Y salía él, puntero en mano, robando tiempo a la posible buena programación y a las películas, incluso a los clavos soviéticos, delante de un mapa, rodeado de cañas esbeltas, cañas cortadas, cañas dulces, cañas y coños, informando, con una sonrisa de satisfacción bastante idiota y egocéntrica, cómo iban los trapiches moliendo en la molienda por provincias e incluso provincialmente, cómo crecía la tonga de azúcar que se acercaba a los cacareados diez millones, que de que van, van.
Todo se paralizó y no de miedo. Los cirujanos, los choferes, los bodegueros, los limpia pisos, los pintores de brocha gorda y los otros, los carpinteros, los veterinarios, los guardacostas, los fabricantes de medias y blúmers, los ingenieros, los albañiles, los que le echaban comida a las vacas, los pilotos, los marinos, los porteros de cine, los músicos, los soldadores y los soldados, los electricistas, los domadores de circo, incluso algunos mirahuecos, fueron enviados a la caña. Todo el mundo mambí, todos con una mocha en la mano, todo el mundo de sol a sol, corta que corta pensando que el futuro era blanco y dulce. Y el tipo gritando desgañitado: Los diez millones van.

————

- **TAREAS PARA TRABAJAR**:
• 1. ¿Qué gritaba desgañitado el tipo al final del texto sobre la caña de azúcar?
• 2. Continúa el texto sobre la caña de azúcar a partir de su última oración.

————

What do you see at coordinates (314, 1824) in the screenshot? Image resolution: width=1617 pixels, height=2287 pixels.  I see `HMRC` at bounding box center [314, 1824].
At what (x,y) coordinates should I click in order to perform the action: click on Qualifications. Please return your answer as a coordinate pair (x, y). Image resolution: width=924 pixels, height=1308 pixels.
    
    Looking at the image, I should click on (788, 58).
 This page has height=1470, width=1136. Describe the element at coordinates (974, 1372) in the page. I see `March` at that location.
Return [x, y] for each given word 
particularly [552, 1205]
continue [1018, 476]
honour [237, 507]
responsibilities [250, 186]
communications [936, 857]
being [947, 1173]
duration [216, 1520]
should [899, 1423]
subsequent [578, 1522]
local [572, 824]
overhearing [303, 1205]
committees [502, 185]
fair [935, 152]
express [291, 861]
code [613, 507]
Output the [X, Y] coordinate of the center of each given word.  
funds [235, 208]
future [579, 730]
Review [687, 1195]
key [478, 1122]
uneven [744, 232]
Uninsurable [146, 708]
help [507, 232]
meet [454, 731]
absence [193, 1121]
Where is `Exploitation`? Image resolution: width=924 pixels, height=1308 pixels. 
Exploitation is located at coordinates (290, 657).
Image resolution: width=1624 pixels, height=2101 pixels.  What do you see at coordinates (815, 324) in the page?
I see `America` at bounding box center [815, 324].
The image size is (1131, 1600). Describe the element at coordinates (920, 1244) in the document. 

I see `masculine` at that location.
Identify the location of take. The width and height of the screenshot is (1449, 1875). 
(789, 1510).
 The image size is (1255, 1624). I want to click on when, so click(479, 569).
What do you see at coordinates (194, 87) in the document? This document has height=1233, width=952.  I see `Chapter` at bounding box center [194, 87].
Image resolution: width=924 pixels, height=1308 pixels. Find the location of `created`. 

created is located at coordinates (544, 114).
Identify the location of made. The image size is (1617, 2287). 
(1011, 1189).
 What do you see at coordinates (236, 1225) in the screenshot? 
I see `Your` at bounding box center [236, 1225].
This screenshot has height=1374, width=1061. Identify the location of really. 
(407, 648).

————

- **PROBLEMAS RESUELTOS**:
• 1. Gritaba: «Los diez millones van».

• 2.
Y no fueron. Se quedó en esa. Y agarró su rabieta, como si Ángel Castro le hubiera quitado la escopetica con la que quería asaltar el cuartel Moncada. Engurruñado, con mala cara, buscando a quién echarle la culpa. Pensando para qué rayos Colón había dicho aquello de la isla más fermosa, que invita solamente a la gozadera y no a morirse en un surco, junto a una guardarraya, dando un golpe de mocha y pa´la tonga.
Porque no era eso. La gente entendió mal. ¿A quién se le ocurre fabricar diez millones de toneladas de azúcar si nadie necesita diez millones de toneladas de azúcar? Japón no fabrica diez millones de Toyotas si nadie los pide. Ni Holanda diez millones de cachimbas. Ni Suiza diez millones de relojes. Ni la textilera más extensa que ojos humanos hayan visto, ni los hospitales más grandes, ni el plan citrícola más largo y ancho, aunque la limonada es la base de todo.
Los diez millones van no: los diez millones se van. Se cansaron de disparates y de palos y de horas y horas de gente dando baba y matraca, y de “ahora sí vamos a construir el socialismo”, y de que “hay que resistir”.
Y hasta han suspendido el censo de población y viviendas que harían en septiembre. Por falta de quorum.
Hasta ver quiénes quedan. Porque, la voz lo repite: Los diez millones se van. Y de que se van, se van.